Dorothy Day died on Nov.29,1980. She's been celebrated by everybody from Pope Francis to Barack Obama as one of the great figures in American history.
But she didn't like all the hype, and coined the phrase:
"Don't call us saints, we don't want to be dismissed that easily."
Nonetheless, here's a little more about her.
Dorothy was born in Brooklyn in 1897. She worked as a journalist for radical newspapers in the 1920s and found most of her friends in the bohemian crowds that gathered in Greenwich Village. While living with a man she loved in 1926, she became pregnant and experienced a mysterious conversion to Jesus. As a Roman Catholic, she struggled to unite her personal faith with passion for social justice until she met Peter Maurin, with whom she founded the Catholic Worker Movement in 1933. Through hospitality houses in the city, agronomic universities on the land, and roundtable discussions for the clarification of thought, they aimed to “create a new society within the shell of the old,” offering American Christianity the witness of a new monasticism that combines piety and practice, charity and justice.
www.commonprayer.net
A few nuggets of wisdom from Dorothy...
“I really only love God as much as I love the person I love the least.”

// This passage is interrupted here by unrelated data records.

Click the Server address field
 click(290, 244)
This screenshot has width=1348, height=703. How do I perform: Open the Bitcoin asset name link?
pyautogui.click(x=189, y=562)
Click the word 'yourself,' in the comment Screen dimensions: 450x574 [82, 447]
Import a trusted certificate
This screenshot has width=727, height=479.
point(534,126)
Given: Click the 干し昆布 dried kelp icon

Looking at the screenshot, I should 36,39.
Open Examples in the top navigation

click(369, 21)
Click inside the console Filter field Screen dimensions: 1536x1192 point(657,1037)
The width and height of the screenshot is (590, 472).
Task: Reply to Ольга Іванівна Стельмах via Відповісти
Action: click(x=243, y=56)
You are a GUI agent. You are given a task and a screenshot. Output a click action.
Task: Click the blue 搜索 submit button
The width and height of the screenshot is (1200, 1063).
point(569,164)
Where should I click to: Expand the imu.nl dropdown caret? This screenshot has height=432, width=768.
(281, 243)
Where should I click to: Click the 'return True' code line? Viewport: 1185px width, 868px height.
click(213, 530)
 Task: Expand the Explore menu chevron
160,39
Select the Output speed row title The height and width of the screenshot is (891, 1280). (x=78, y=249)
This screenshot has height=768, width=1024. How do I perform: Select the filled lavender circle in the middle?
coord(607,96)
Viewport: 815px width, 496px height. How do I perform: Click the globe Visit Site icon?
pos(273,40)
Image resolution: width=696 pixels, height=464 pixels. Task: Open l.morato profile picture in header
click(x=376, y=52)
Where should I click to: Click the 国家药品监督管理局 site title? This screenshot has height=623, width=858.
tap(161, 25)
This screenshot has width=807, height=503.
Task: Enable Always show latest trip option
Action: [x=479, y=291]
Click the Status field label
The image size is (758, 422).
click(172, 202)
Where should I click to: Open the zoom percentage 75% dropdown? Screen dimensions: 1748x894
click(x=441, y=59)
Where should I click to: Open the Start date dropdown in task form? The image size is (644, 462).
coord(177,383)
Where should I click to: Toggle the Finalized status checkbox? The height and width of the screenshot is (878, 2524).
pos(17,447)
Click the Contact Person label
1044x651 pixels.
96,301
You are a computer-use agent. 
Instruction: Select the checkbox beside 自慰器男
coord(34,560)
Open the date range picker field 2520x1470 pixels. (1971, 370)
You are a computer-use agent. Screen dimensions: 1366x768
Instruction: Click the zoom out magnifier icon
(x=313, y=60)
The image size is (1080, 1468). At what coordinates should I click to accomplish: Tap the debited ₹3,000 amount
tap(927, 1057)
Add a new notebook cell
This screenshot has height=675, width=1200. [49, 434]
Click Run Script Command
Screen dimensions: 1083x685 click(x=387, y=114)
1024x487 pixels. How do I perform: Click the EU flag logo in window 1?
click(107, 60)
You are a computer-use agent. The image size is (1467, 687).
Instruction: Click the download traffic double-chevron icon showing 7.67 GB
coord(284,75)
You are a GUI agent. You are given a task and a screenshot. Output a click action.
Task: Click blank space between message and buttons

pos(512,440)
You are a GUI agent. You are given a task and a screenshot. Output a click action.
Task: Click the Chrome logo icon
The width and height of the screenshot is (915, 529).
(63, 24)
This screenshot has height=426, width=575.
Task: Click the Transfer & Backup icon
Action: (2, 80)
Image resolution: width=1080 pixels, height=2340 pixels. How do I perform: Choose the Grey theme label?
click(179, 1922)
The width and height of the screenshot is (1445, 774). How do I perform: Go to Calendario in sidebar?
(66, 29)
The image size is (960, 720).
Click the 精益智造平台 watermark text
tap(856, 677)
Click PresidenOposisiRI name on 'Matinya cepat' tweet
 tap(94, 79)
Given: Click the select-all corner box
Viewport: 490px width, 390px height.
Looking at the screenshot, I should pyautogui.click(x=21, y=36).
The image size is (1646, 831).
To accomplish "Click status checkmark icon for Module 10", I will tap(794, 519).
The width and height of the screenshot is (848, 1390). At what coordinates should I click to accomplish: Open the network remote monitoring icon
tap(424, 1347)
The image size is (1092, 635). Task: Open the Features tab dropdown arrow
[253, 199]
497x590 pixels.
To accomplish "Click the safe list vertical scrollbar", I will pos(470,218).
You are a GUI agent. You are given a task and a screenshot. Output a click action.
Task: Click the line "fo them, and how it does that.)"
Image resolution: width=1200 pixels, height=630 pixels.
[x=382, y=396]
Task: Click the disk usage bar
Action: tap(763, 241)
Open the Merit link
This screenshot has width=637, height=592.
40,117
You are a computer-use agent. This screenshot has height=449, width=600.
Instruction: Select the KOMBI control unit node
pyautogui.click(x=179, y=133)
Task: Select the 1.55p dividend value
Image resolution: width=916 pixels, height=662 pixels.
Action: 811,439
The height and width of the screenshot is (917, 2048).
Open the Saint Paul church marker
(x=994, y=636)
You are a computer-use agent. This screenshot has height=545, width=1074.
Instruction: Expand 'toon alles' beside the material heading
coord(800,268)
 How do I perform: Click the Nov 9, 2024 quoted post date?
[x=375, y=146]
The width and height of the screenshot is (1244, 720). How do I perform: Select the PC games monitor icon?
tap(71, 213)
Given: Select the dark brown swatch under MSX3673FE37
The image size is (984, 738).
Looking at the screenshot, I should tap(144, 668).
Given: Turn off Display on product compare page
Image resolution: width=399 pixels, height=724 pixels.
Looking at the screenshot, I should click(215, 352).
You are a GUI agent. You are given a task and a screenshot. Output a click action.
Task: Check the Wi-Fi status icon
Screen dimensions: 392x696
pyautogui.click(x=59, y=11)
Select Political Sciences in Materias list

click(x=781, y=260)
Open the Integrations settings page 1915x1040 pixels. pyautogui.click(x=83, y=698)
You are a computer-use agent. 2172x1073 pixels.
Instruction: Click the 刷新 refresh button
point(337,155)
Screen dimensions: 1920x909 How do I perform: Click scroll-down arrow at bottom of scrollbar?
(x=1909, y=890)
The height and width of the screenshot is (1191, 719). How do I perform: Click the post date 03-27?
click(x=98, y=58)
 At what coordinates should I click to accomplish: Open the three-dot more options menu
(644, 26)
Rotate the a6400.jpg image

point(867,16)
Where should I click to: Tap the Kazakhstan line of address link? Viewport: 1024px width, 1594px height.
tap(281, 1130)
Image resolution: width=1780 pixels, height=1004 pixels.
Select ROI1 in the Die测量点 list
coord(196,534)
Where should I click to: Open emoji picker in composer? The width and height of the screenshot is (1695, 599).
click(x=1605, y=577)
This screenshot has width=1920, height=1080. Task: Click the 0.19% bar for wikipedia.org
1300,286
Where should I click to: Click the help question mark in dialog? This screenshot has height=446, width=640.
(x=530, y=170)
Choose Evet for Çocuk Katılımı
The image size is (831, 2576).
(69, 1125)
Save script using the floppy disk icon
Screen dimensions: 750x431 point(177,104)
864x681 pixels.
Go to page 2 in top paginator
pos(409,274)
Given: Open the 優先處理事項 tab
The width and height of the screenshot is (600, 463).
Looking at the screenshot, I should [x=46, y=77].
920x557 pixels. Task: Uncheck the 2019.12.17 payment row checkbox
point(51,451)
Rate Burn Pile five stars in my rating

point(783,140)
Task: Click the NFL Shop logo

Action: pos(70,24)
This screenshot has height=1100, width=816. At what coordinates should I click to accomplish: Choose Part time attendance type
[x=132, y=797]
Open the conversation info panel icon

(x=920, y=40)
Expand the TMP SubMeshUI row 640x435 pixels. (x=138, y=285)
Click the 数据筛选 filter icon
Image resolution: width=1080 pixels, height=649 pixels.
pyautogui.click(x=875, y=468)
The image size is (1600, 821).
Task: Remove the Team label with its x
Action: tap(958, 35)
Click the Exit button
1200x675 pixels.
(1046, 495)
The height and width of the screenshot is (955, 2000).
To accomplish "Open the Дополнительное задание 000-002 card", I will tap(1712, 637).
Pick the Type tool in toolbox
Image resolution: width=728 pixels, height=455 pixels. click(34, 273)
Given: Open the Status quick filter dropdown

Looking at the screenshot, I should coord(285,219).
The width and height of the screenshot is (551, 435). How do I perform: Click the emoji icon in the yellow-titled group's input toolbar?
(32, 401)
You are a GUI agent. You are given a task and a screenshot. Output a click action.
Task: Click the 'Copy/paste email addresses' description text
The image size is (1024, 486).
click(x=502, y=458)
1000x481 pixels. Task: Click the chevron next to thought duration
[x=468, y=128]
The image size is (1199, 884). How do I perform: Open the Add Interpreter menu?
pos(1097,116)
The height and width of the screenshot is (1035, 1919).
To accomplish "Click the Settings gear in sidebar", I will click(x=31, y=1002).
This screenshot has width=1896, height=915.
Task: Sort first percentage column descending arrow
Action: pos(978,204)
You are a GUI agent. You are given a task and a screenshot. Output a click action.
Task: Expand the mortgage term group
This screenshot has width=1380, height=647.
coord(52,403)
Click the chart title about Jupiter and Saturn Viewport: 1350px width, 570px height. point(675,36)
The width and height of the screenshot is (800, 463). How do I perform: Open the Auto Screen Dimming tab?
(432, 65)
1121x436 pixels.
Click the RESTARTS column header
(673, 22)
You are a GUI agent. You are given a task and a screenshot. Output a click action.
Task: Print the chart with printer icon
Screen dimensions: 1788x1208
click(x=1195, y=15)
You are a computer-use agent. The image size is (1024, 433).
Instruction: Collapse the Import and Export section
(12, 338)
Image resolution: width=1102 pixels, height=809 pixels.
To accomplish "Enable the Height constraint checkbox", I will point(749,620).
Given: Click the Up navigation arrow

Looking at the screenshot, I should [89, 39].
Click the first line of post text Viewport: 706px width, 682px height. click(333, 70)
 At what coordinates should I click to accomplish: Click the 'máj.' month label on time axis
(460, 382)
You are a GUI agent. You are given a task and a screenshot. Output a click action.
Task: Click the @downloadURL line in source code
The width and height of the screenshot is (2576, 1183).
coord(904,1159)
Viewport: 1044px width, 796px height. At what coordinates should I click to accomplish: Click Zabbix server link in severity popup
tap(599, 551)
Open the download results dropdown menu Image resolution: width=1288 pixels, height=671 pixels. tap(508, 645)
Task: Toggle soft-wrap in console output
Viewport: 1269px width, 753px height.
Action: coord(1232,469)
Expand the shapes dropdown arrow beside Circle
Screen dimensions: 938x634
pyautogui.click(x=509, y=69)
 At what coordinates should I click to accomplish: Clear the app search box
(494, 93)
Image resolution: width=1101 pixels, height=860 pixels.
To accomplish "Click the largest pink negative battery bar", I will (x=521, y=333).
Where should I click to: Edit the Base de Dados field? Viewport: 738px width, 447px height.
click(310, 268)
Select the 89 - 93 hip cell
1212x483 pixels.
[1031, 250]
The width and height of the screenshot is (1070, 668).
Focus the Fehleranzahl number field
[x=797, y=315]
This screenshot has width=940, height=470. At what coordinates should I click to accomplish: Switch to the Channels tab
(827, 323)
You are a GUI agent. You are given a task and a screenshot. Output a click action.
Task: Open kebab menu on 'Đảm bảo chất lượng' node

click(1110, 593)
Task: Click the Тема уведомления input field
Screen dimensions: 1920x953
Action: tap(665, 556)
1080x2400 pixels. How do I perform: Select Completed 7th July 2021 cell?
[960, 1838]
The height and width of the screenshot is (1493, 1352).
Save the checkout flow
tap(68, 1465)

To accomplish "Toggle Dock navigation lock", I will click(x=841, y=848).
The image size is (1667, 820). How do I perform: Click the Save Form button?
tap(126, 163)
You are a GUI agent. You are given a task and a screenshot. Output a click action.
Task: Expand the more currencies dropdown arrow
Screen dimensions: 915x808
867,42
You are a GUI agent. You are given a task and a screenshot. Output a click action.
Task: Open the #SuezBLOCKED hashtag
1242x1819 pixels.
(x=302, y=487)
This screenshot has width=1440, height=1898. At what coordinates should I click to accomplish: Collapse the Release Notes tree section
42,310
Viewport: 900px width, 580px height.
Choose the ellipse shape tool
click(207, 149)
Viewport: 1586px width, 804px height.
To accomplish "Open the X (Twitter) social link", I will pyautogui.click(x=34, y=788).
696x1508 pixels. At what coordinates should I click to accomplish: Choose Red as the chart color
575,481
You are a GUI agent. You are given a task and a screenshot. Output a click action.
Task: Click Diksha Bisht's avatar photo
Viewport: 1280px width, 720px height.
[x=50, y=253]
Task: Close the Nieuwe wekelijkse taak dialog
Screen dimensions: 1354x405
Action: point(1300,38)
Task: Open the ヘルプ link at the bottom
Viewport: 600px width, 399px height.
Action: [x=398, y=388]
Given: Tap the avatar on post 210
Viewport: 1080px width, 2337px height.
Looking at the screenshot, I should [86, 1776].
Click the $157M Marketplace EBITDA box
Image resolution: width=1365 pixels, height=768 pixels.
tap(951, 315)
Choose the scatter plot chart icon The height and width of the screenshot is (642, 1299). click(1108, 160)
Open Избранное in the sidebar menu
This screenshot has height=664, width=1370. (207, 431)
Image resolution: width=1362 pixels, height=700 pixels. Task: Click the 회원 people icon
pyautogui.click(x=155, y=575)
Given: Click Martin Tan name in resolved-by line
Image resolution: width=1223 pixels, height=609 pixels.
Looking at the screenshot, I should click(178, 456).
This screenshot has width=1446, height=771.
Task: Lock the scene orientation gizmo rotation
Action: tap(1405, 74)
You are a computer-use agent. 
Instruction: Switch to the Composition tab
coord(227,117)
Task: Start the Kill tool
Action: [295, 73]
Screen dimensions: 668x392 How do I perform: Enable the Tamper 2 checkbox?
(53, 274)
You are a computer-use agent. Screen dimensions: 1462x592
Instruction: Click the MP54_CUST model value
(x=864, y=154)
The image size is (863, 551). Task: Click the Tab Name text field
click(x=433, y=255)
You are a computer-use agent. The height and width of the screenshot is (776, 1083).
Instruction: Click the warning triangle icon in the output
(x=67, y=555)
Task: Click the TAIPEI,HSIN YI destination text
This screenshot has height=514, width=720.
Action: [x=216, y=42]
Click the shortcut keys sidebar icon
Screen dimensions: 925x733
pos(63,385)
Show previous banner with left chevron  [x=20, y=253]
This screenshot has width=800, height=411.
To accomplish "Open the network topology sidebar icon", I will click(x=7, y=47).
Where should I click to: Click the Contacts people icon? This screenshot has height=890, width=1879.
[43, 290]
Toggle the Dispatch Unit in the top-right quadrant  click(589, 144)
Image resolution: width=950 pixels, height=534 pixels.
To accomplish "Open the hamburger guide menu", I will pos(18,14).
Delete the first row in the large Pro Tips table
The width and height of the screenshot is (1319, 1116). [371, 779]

“The greatest challenge of the day is: how to bring about a revolution of the heart, a revolution which has to start with each one of us?”
“Those who cannot see Christ in the poor are atheists indeed. ”
“What we would like to do is change the world...by crying out unceasingly for the rights of the workers, of the poor, of the destitute. We can throw our pebble in the pond and be confident that its ever widening circle will reach around the world.”
"Love casts out fear, but we have to get over the fear in order to get close enough to love them."
“If I have achieved anything in my life, it is because
I have not been embarrassed to talk about God.”
“I have long since come to believe that people never mean half of what they say, and that it is best to disregard their talk and judge only their actions.”